Your task: Please state how many lines in the records that follow include "computer", with no other output.

Segment Start: Available data

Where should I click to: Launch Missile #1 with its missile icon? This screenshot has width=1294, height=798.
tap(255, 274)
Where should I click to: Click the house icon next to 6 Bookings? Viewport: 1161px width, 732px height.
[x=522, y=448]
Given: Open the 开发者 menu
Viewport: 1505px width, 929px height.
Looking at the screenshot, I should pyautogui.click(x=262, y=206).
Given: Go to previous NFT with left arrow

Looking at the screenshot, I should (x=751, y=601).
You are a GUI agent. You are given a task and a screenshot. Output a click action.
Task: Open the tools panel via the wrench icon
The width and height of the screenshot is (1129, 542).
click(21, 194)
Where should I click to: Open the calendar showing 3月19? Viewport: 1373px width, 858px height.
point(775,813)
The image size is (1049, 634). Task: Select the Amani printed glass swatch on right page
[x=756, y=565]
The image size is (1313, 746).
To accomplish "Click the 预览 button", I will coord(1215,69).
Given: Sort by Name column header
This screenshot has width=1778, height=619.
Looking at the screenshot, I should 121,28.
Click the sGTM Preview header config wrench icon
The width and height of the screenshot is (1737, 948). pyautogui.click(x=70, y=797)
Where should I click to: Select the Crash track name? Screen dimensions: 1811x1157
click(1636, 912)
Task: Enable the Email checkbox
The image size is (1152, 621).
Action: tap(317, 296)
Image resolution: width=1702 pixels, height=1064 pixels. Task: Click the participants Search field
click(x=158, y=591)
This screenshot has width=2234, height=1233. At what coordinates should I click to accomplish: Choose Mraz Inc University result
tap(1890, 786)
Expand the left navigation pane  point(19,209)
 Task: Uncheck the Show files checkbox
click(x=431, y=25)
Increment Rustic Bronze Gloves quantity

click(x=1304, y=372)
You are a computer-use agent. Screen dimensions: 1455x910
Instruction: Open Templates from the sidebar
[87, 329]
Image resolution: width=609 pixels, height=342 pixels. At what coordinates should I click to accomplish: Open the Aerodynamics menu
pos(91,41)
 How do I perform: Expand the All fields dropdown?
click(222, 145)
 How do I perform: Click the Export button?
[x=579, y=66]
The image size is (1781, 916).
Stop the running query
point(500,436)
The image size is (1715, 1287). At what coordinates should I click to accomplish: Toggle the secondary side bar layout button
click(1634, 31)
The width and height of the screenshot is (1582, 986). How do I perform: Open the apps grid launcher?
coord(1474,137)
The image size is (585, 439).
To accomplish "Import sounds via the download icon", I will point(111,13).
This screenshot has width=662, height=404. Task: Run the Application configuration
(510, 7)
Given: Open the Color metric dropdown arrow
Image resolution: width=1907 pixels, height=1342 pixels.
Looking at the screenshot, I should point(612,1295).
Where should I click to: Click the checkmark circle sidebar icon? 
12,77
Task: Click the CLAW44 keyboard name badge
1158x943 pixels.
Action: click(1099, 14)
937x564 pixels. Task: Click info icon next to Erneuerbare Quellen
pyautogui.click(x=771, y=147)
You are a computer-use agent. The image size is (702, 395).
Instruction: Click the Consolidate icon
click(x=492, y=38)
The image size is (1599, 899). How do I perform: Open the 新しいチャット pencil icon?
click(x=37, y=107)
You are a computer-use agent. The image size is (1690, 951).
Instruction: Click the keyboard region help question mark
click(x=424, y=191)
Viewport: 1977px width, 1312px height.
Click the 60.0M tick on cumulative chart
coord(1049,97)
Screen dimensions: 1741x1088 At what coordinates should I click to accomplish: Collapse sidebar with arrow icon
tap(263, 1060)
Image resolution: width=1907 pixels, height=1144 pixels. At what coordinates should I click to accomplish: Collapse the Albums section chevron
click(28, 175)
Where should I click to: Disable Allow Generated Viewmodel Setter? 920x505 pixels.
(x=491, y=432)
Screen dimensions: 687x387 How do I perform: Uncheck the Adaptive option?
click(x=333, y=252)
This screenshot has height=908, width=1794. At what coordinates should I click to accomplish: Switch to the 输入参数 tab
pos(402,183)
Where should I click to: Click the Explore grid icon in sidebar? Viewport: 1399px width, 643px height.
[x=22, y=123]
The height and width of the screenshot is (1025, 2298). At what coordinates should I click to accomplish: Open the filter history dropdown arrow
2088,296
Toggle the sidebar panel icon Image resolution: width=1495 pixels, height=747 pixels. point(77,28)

Segment End: Available data

Task solution: 3